Claremont High School is a large secondary situated in North West London, where 54% of students speak a language other than English, and the disadvantage figure is slightly higher than average at 0.29. The school was graded Outstanding by Ofsted in 2015, and is above average for P8 and other attainment measures. Here, headteacher Nicki Hyde-Boughey reports
on the impact of Growing the Top.
What were/are some of the challenges facing your school?
Firstly, narrowing gaps, specifically for black Caribbean boys and disadvantaged students. Additionally, we wanted to look at why the sixth form were not getting top grades for the most able students.
What aspects of the programme did you find most useful?
Overall it was an incredible experience. The programme has supported us to develop a relationship and a shared network. As headteacher I now have two fellow headteachers that I know I can just drop an email to if I need to. It’s also developed a network for the senior team and middle leaders who have subsequently been out to visit other schools. By immersing ourselves for the whole day we were able to get under the skin of another school and look at their systems and processes, and appreciate that many of our challenges are shared.
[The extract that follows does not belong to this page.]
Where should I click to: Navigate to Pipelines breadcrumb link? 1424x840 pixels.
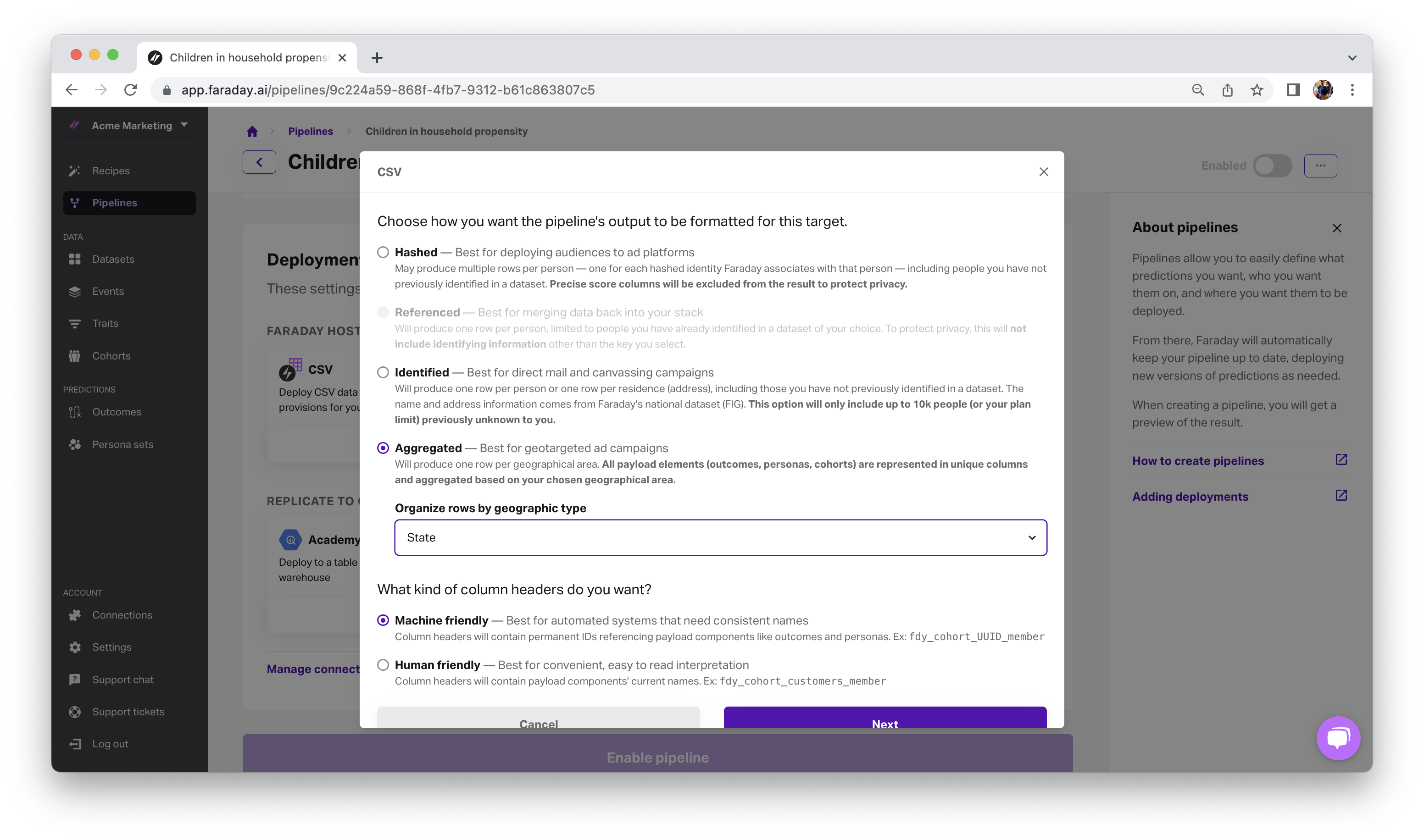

What changes did you make to your practice as a result of the programme?
From the day after our first visit there have been a lot of changes, mainly focused on sixth form and
our disadvantaged provision:
• One of the other schools in our trio interviews their disadvantaged students every year. We have
now started to do this and have a huge amount of data to help us drive improvement
• We brought back a sixth form alert system looking at behaviour
• We have looked at and made changes to the sixth from space and facilities
• We adopted an Admissions Plus programme which we saw in another school
• We magpied and have started using the Rising Futures programme
• We also picked up things on the periphery from other schools, including great student leadership displays.
What was the impact?
Our Progress 8 gap for disadvantaged students has narrowed. In 2018, the gap between disadvantaged and non-disadvantaged students was 0.5; in 2019 it was 0.1. A lot of the work we have done through the Growing the Top programme has helped this. The DT department who went out to visit other schools separately from the visit days also had phenomenal KS4 results in the summer. Additionally there is more rigour in our sixth form, which in the long term will help improve outcomes.
What has been your key learning?
For us, it was the confirmation that we are still on track and focusing on the right things. Quite a lot in the school is now different, especially the approach to disadvantaged and KS5. Both the deputy head and I felt so inspired going to other schools and we came back buzzing to drive further change. It was a fantastic opportunity and I know the other heads appreciated it like I do.